An island at the mouth of the Anduin appearing on the maps of The Lord of the Rings (LotR/1185), a combination of tol(l) “island” and falas “shore”.
Conceptual Development: This island also appeared in draft maps for the Lord of the Rings (TI/298), but not appear in the main text.
The most common Sindarin word for “island”, strictly speaking only for islands with sheer sides as opposed to [N.] caer for flat islands. It was a derivative of the root √TOL “stick up or out, stand up (out and above neighboring things)” (VT47/10-11).

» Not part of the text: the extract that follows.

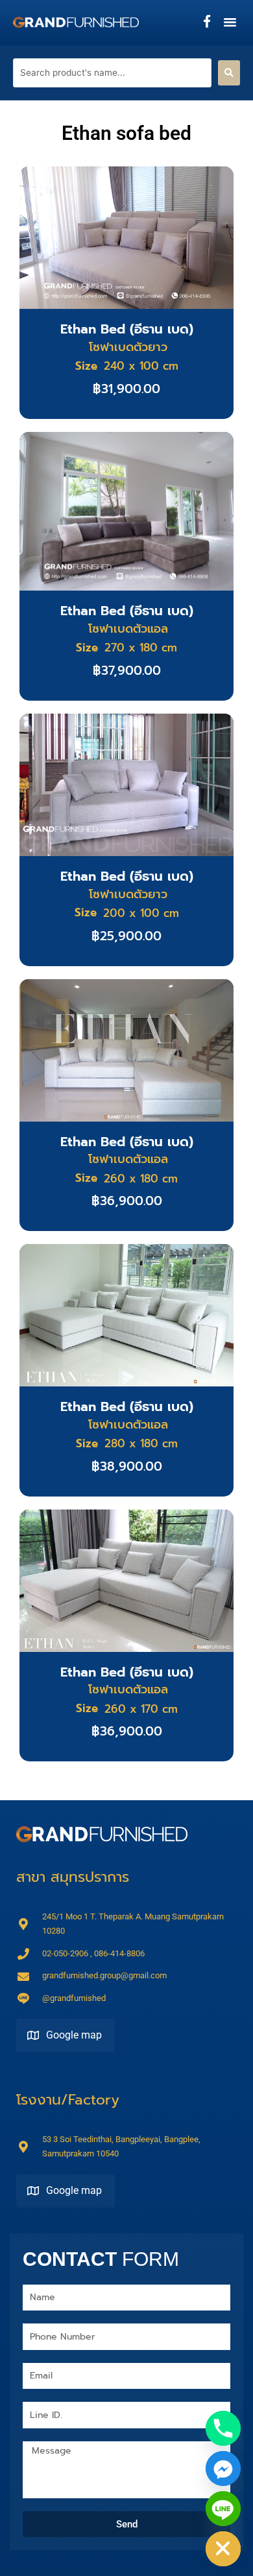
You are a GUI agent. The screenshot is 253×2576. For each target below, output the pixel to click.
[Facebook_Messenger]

In most names it appears as tol, probably as a semi-prefix, but as an independent word it is probably toll (Ety/TOL), especially given its Quenya cognate Q. tollë (VT47/13, 28).
Conceptual Development: This word dates all the way back to the Gnomish Lexicon of the 1910s where it appeared as G. tol “an isle (with high steep coasts)” (GL/71), probably already a derivative of the root ᴱ√TOLO as suggested by Christopher Tolkien (LT1A/Tol Eressëa; QL/94). In Early Noldorin Word-lists of the 1920s it appeared as ᴱN. dol “island” (PE13/142), but that seems to have been a transient idea since it was N. toll “island” in The Etymologies of the 1930, again derived from the root ᴹ√TOL, more specifically from the primitive form ᴹ✶tollo (Ety/TOL²). The form tol appeared regularly in Tolkien’s later writings, and in several places he emphasized that it was for islands with steep sides (RC/333; VT47/28).